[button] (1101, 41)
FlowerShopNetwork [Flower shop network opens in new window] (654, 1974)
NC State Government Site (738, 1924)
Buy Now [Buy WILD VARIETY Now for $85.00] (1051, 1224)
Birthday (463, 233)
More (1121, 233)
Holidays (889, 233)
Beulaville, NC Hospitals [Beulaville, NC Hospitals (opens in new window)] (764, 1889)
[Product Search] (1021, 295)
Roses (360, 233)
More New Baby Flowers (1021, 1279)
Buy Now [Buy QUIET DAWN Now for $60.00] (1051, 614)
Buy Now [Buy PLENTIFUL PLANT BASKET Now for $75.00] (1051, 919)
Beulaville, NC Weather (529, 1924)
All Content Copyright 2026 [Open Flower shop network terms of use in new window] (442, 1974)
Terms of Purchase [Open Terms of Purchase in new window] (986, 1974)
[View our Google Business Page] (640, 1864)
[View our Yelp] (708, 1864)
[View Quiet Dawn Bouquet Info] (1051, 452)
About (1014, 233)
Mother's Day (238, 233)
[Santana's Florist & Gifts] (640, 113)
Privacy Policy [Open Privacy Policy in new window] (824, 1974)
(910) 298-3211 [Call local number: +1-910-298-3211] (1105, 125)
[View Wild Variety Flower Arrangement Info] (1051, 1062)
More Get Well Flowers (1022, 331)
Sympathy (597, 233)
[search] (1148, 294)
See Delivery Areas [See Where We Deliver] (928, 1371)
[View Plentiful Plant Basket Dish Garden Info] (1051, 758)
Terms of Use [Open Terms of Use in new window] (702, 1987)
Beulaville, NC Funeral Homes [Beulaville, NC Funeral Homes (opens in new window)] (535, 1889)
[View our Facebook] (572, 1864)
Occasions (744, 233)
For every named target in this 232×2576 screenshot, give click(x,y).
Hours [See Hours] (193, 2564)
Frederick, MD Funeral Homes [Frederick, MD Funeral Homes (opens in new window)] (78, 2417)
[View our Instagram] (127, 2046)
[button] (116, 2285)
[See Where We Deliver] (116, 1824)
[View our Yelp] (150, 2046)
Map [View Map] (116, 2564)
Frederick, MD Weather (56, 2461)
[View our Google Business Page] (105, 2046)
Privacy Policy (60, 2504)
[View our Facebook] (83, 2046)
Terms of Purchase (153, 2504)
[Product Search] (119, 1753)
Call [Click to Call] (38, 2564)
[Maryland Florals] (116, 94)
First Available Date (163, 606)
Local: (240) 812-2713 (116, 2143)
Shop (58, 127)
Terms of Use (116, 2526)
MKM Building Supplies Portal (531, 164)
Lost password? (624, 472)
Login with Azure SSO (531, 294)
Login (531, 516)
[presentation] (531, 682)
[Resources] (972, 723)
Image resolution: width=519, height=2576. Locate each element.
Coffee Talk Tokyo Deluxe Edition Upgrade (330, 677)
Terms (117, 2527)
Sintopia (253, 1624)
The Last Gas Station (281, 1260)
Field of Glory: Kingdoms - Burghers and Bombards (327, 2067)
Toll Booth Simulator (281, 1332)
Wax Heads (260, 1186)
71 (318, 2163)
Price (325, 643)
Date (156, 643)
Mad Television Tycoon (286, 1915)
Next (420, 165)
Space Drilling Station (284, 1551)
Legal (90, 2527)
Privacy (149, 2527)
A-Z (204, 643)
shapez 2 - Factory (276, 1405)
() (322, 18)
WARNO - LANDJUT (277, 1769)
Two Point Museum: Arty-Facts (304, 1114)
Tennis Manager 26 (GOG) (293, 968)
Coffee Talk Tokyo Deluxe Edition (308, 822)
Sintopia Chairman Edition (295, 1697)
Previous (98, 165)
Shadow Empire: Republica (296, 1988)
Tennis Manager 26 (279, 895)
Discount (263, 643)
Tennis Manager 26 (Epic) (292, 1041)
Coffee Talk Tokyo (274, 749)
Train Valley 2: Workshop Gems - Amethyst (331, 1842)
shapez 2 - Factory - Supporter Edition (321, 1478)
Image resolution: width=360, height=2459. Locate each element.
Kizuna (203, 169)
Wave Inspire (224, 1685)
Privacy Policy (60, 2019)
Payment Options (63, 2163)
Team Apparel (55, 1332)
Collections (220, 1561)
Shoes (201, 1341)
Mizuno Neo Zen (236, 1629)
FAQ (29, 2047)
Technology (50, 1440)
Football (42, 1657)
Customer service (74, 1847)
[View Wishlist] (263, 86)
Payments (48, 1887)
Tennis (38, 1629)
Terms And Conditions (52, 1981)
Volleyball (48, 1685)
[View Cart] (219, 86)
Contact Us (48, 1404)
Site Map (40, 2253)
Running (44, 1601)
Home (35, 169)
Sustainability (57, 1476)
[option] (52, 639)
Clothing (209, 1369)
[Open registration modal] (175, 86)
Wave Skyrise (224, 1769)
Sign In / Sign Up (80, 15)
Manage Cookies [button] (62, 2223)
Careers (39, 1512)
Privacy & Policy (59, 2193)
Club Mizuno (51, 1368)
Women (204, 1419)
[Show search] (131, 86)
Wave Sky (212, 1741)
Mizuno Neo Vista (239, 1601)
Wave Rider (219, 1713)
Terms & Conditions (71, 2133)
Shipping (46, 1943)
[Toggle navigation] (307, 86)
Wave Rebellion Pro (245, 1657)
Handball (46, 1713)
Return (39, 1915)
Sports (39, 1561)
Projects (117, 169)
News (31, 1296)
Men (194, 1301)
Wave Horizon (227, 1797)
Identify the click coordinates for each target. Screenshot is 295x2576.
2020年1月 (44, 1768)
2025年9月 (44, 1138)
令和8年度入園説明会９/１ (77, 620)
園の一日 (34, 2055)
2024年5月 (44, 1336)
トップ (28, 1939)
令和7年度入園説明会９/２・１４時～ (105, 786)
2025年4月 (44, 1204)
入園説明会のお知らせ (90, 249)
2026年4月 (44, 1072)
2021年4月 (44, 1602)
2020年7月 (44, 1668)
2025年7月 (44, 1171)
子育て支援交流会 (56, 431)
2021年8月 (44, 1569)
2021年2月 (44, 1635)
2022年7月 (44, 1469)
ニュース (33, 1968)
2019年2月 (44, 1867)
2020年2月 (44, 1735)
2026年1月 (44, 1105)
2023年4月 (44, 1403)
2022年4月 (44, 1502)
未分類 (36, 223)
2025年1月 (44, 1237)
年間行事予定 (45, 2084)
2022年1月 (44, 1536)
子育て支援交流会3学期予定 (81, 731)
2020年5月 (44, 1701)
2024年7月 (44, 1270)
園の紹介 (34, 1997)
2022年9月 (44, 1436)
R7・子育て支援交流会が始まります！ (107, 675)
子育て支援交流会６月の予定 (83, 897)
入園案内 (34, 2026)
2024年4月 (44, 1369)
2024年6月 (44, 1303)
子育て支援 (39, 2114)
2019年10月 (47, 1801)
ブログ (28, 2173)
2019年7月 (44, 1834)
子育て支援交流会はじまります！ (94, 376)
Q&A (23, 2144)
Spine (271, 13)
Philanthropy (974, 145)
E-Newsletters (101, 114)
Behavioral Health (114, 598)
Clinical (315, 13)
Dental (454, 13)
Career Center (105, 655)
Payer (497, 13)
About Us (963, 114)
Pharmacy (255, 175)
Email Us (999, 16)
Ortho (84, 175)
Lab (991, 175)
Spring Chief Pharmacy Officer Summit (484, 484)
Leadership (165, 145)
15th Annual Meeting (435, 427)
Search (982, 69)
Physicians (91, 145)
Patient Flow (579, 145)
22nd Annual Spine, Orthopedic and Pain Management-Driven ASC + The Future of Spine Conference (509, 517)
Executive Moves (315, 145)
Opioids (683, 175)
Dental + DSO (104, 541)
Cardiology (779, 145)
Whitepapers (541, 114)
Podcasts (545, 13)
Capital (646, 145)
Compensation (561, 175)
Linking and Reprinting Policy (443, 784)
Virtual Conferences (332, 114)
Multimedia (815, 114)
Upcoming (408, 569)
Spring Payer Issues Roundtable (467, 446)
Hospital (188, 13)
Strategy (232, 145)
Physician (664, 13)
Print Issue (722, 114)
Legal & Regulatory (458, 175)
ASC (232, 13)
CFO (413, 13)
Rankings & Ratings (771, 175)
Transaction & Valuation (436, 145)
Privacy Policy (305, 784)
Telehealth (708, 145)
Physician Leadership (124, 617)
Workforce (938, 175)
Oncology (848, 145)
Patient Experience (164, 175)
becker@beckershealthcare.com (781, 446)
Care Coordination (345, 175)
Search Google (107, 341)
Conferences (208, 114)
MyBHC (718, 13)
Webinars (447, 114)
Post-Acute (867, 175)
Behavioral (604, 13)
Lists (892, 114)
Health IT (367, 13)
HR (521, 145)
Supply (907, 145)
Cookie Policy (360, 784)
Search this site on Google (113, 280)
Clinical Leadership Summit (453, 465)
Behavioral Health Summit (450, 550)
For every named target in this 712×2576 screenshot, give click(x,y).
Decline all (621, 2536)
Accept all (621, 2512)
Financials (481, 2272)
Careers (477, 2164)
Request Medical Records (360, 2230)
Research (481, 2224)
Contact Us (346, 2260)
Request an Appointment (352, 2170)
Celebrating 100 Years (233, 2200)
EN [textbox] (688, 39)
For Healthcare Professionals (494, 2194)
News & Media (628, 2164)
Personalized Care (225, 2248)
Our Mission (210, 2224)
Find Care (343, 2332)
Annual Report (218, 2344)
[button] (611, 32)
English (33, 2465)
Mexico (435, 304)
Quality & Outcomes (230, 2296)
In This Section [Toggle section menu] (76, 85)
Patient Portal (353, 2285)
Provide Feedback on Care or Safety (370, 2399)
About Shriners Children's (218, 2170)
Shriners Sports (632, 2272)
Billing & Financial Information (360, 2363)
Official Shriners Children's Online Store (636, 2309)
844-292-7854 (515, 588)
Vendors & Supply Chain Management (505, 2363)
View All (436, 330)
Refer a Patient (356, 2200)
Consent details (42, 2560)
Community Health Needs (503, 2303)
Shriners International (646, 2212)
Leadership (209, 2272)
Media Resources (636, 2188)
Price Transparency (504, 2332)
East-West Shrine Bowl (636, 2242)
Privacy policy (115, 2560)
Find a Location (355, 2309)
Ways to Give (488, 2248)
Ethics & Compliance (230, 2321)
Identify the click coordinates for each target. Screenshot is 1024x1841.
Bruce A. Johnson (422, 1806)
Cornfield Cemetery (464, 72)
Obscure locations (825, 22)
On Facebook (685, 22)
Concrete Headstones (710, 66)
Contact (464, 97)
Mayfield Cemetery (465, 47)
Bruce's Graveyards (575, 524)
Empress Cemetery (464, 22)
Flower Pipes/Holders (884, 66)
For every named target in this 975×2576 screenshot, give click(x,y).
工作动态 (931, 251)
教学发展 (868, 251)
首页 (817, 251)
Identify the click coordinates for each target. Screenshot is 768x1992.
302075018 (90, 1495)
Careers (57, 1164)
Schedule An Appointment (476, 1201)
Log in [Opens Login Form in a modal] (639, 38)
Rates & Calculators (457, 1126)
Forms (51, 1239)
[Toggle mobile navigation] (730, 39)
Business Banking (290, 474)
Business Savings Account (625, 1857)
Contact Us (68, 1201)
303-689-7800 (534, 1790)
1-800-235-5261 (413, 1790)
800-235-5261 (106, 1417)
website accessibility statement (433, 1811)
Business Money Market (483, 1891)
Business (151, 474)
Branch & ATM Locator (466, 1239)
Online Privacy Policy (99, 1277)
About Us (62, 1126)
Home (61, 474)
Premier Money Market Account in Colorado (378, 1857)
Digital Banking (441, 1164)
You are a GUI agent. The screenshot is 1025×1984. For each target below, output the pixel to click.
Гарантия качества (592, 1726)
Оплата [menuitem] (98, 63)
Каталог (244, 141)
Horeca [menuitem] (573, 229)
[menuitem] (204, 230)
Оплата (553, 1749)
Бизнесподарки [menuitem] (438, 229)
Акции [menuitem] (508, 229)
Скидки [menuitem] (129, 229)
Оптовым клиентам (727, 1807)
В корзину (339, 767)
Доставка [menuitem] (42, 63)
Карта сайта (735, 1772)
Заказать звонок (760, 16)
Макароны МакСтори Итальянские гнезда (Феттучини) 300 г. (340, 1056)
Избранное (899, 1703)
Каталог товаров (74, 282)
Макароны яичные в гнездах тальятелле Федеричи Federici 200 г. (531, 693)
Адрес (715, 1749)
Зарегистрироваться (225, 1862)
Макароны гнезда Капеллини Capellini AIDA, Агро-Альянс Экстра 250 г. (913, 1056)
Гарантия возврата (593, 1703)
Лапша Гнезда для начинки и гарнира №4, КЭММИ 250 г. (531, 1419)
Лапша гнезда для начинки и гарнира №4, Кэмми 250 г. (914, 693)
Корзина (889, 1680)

***

Can you retype, word for word, the records from the line holding "Акции [menuitem] (508, 229)" through the last line of the records, both ends included?

* Response below
Акции [menuitem] (508, 229)
Скидки [menuitem] (129, 229)
Оптовым клиентам (727, 1807)
В корзину (339, 767)
Доставка [menuitem] (42, 63)
Карта сайта (735, 1772)
Заказать звонок (760, 16)
Макароны МакСтори Итальянские гнезда (Феттучини) 300 г. (340, 1056)
Избранное (899, 1703)
Каталог товаров (74, 282)
Макароны яичные в гнездах тальятелле Федеричи Federici 200 г. (531, 693)
Адрес (715, 1749)
Зарегистрироваться (225, 1862)
Макароны гнезда Капеллини Capellini AIDA, Агро-Альянс Экстра 250 г. (913, 1056)
Гарантия возврата (593, 1703)
Лапша Гнезда для начинки и гарнира №4, КЭММИ 250 г. (531, 1419)
Лапша гнезда для начинки и гарнира №4, Кэмми 250 г. (914, 693)
Корзина (889, 1680)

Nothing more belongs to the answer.